Mas, para isso, é necessário que o professorado reconquiste sua autonomia; é imprescindível essa tomada de controle sobre sua prática docente, sobre os programas curriculares, sobre sua profissão, visando novas práticas sociais, tanto dentro do espaço escolar quanto na sociedade mais ampla. Isso demanda, ainda, a criação de alianças políticas entre professores(as) e toda a equipe escolar, sendo necessário haver uma reconfiguração das relações sociais, das práticas de ensino, das questões organizativas e administrativas, de todo o sistema escolar, para que a escola, de fato, não somente instrua, mas, também, forme os sujeitos, sobretudo, politicamente.

Nesse contexto, as relações de gênero precisam ser levadas em consideração na formação docente, devem ser discutidas e problematizadas, como sugere Apple (1989), à luz das epistemologias feministas, que darão conta de analisar o papel da educação na reprodução das relações desiguais de gênero. Por isso, há a necessidade de intervir nos cursos de formação para o magistério, no intuito de fomentar novas práticas educativas, ressalta Maria Eulina Carvalho (2003) que aponta ainda duas sugestões inovadoras: a primeira, de ordem teórica, seria problematizar o conceito de gênero; e a segunda, articular essa teoria com a construção de práticas mais igualitárias e menos discriminatórias, analisando e criticando quais aspectos curriculares reforçam essas desigualdades para, então, tentar eliminá-las.
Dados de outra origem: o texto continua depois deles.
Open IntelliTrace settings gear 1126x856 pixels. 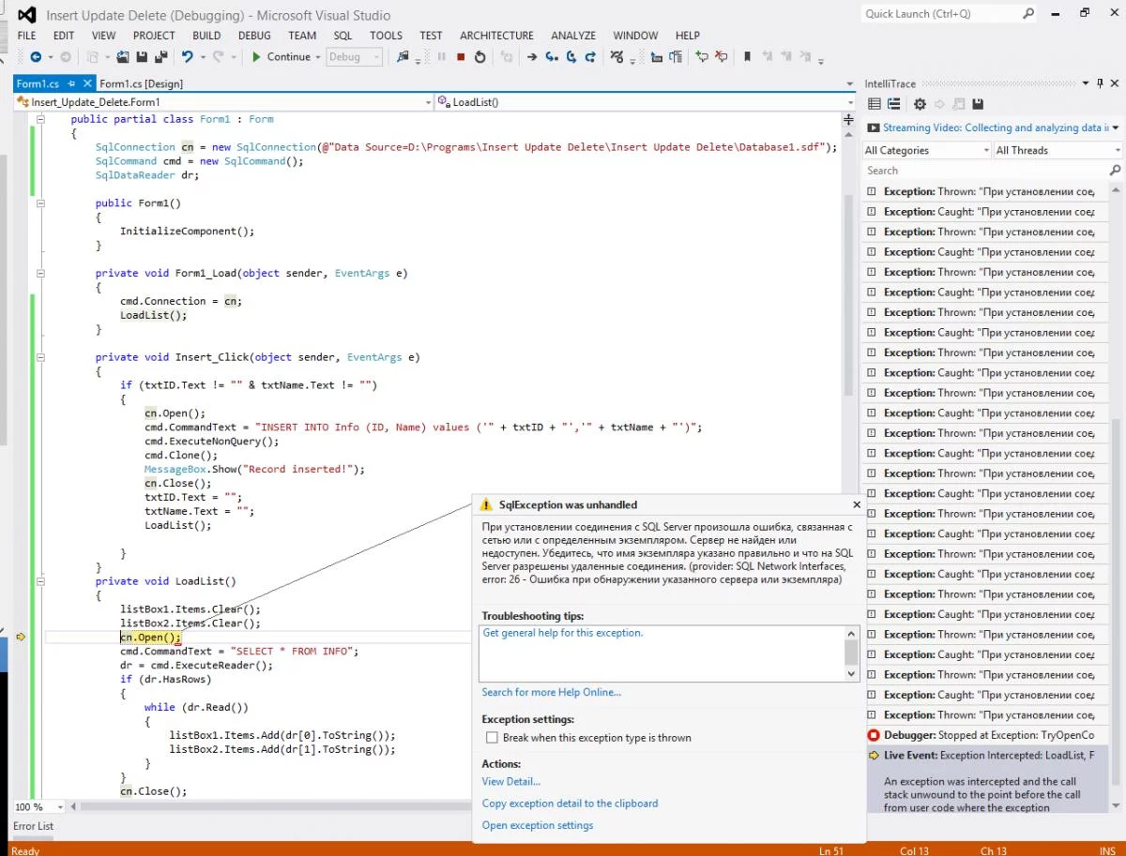920,104
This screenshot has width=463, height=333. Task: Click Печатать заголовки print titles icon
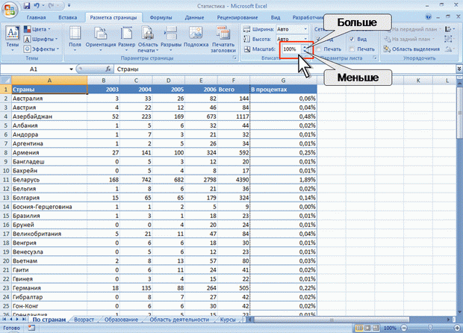pyautogui.click(x=223, y=33)
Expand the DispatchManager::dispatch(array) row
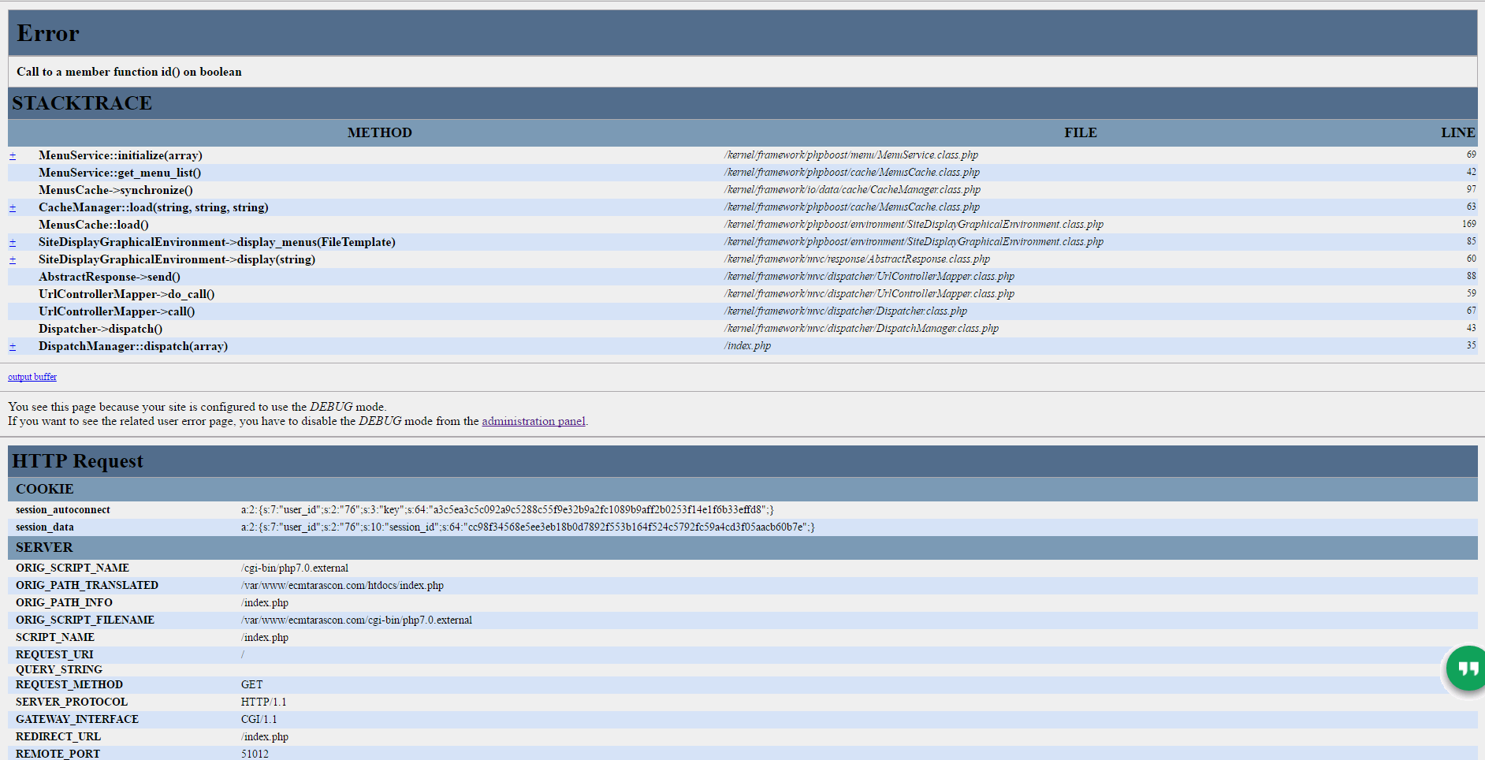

Desse modo, investir na formação docente e promover a discussão sistematizada das teorias desconstrucionistas seria uma alternativa para a desocultação da ideologia androcêntrica, dos preconceitos sexistas presentes no conhecimento, na linguagem, no currículo escolar, nas práticas pedagógicas que

95 compõem a dinâmica do processo ensino aprendizagem. Enfim, incluir a discussão de gênero nesse processo é promover a formação de sujeitos mais críticos e reflexivos, promotores de uma educação mais igualitária, mais humana na qual a equidade de gênero, o respeito à diversidade e a valorização da diferença se tornem princípios norteadores de toda práxis educativa.